Hanna und Nils wollen beide Psychotherapeuten werden. Nils nach dem alten System, Hanna nach dem neuen – und beide stehen vor Problemen. Dabei brauchen wir dringend mehr Therapeuten. Wo hakt es?
Die Psychotherapie-Reform soll die Ausbildung von Psychotherapeuten grundlegend verbessern. Sie verfolgt das Ziel, ein fair bezahltes, rechtlich abgesichertes und besser strukturiertes System zu etablieren. Doch der Übergang bringt erhebliche Herausforderungen mit sich – besonders für Studenten, die zwischen altem und neuem System stehen.

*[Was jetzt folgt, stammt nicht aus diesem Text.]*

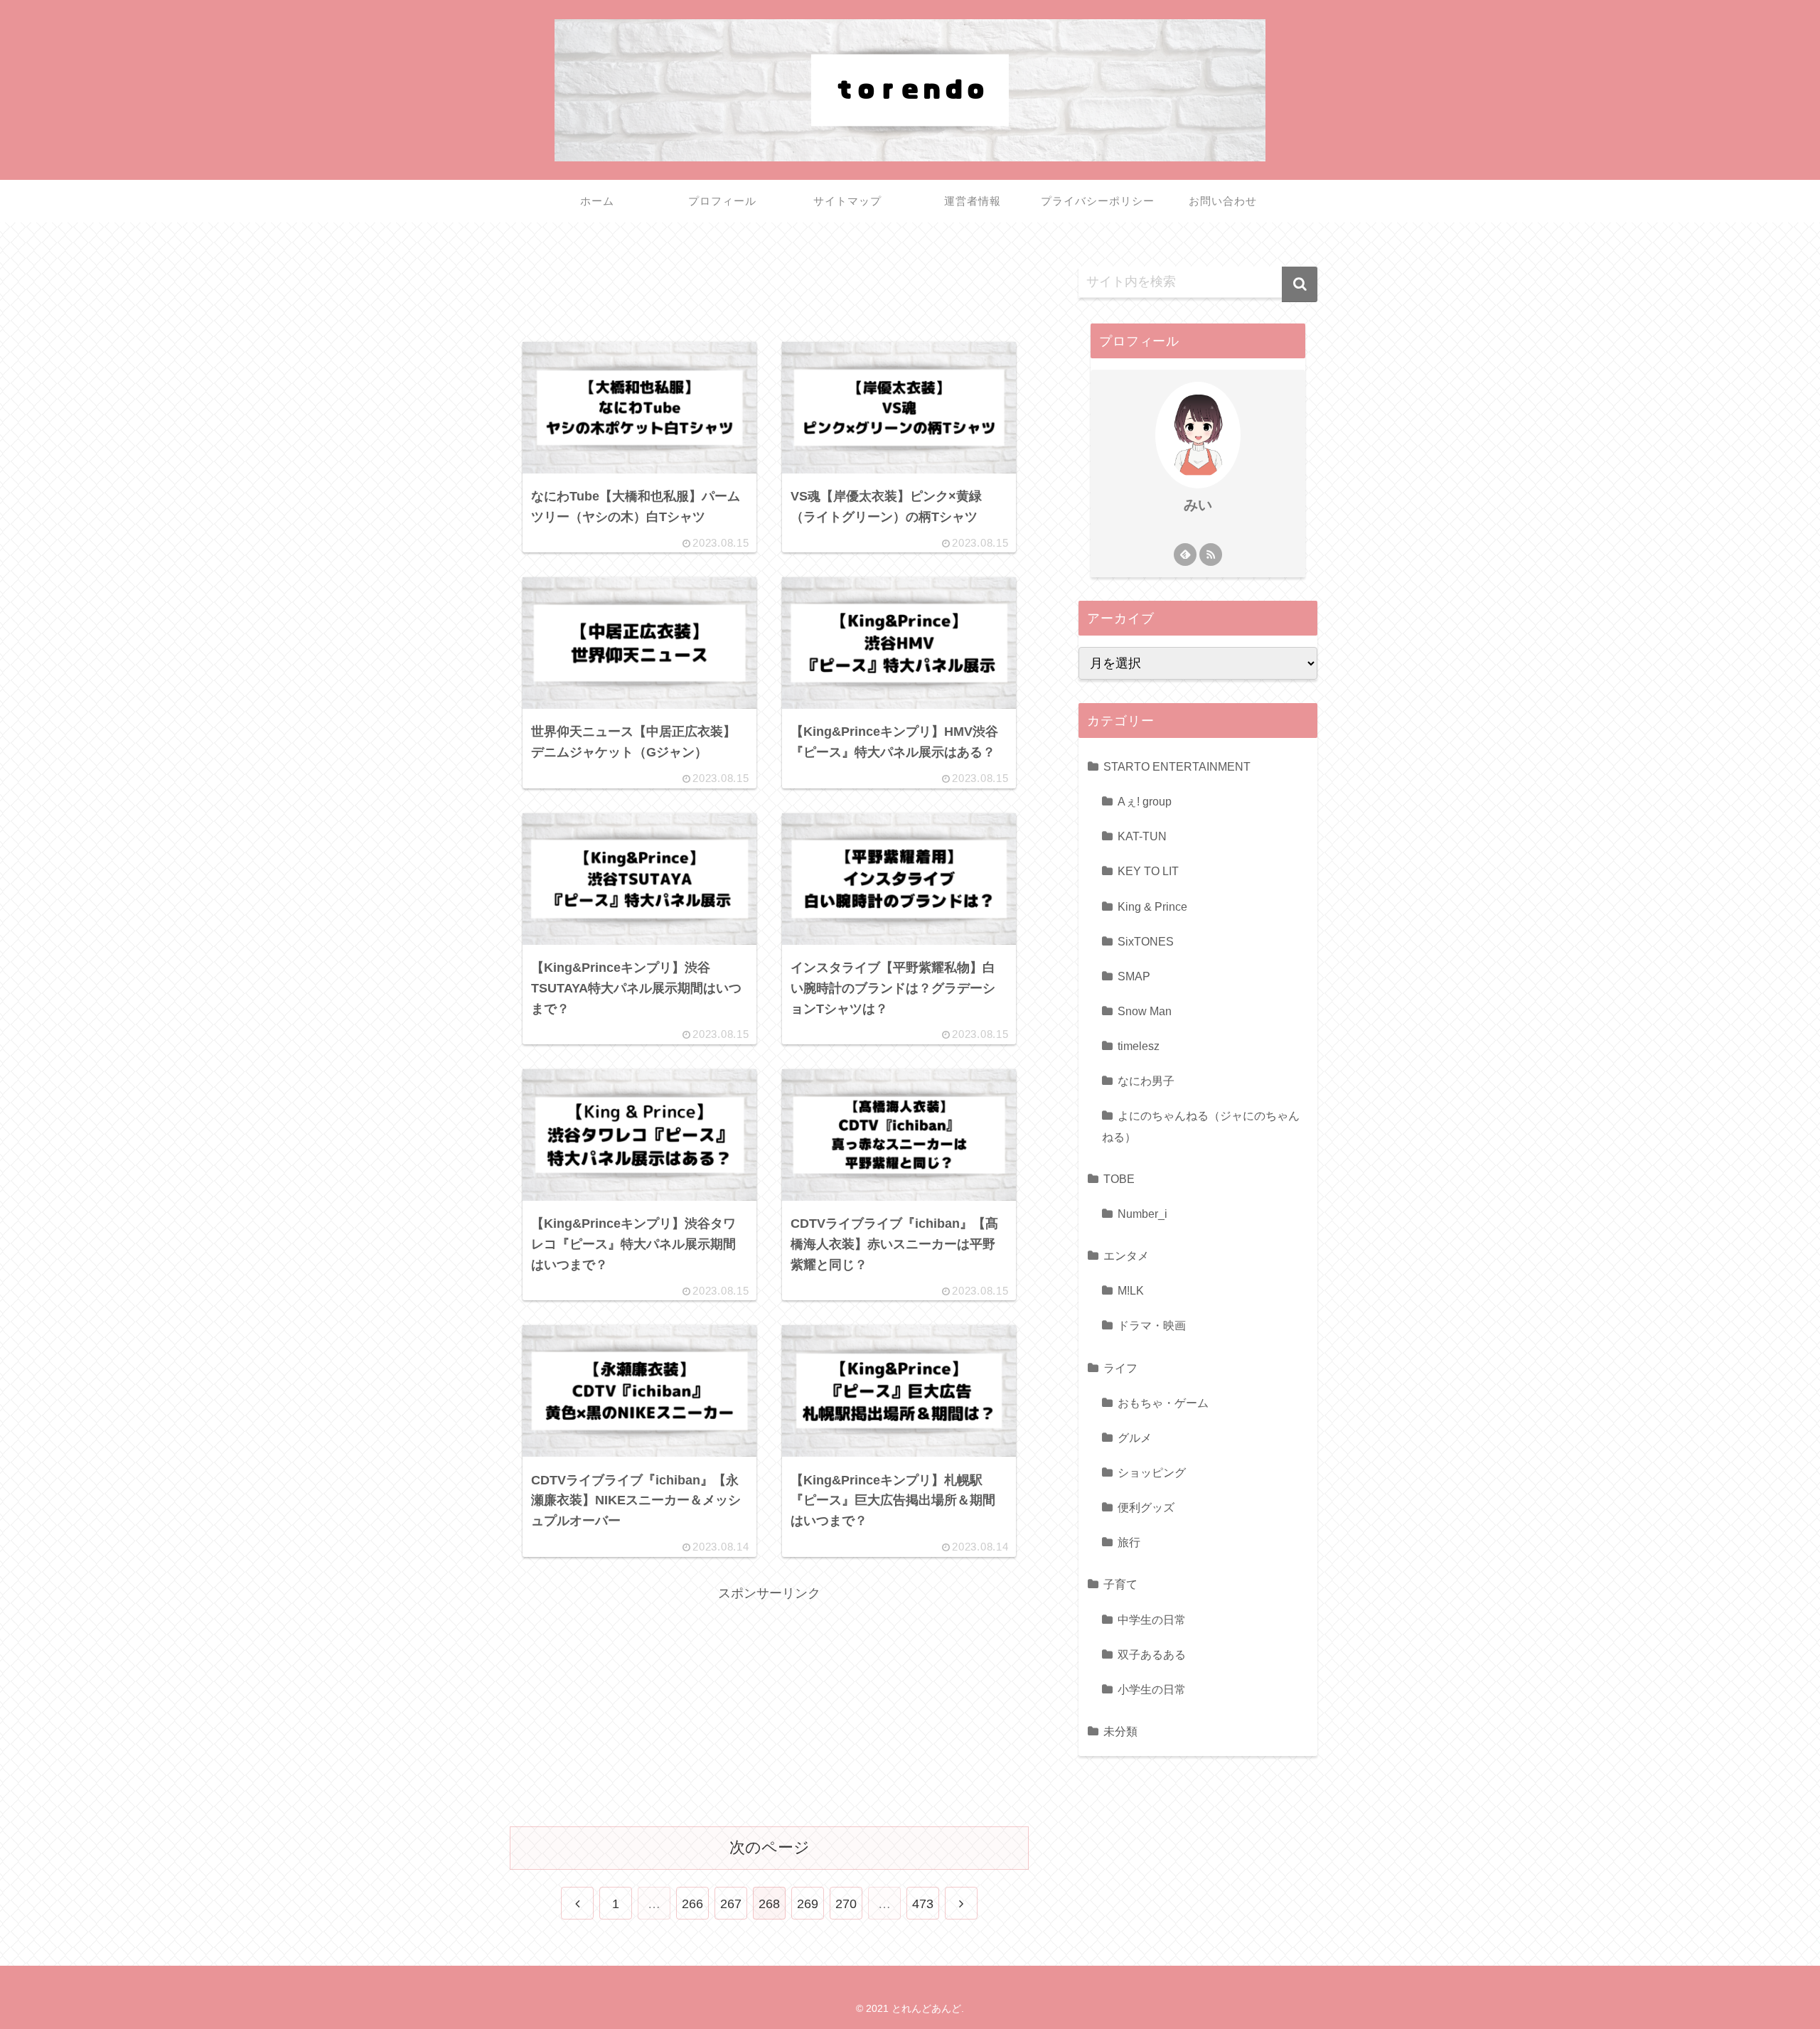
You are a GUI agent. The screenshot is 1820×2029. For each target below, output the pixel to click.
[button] (1299, 284)
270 (846, 1904)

Ein Beispiel dafür ist Nils. Er begann sein Psychologiestudium im Jahr 2020, kurz vor dem Stichtag der Reform. Ursprünglich wollte er nach dem Master eine Ausbildung zum Psychologischen Psychotherapeuten beginnen – wie viele vor ihm als sogenannter „PiA“ (Psychotherapeut in Ausbildung). Das bedeutet in der Regel eine dreijährige Ausbildung, die unter dem alten System häufig mit hohen Kosten, unklarem Rechtsstatus und unbezahlten Praxisanteilen verbunden war.
Mit dem neuen Psychotherapeutengesetz (PsychThG 2019) wurde dieser Weg grundlegend umgebaut: (Klinische) Psychotherapie wird nun als Studiengang mit Approbation direkt nach dem Master angeboten. Der klassische Ausbildungsteil wird durch eine bezahlte, drei- bis fünfjährige Weiterbildung ersetzt – ähnlich zur ärztlichen Facharztausbildung. Ziel ist ein fließender Übergang in den Beruf als Psychotherapeut mit faireren Bedingungen und besserer sozialer Absicherung. Doch in der Praxis zeigt sich, dass die Umsetzung noch weit von einem funktionierenden System entfernt ist.
Studenten wie Nils befinden sich in einer Übergangsregelung: Wer vor dem 1. September 2020 ein Psychologiestudium aufgenommen hat, darf bis 2032 nach dem alten System die Ausbildung abschließen. Diese Frist scheint auf den ersten Blick großzügig. Doch wie viele plant Nils nach dem Master eine Promotion, hat im Ausland studiert oder hat anderweitige Verzögerungen. Ob er innerhalb der Frist noch regulär eine PiA-Stelle bekommt, bleibt unklar – denn auch diese klassischen Ausbildungsplätze werden zunehmend abgebaut. Offizielle Regelungen für solche Fälle? Leider Fehlanzeige!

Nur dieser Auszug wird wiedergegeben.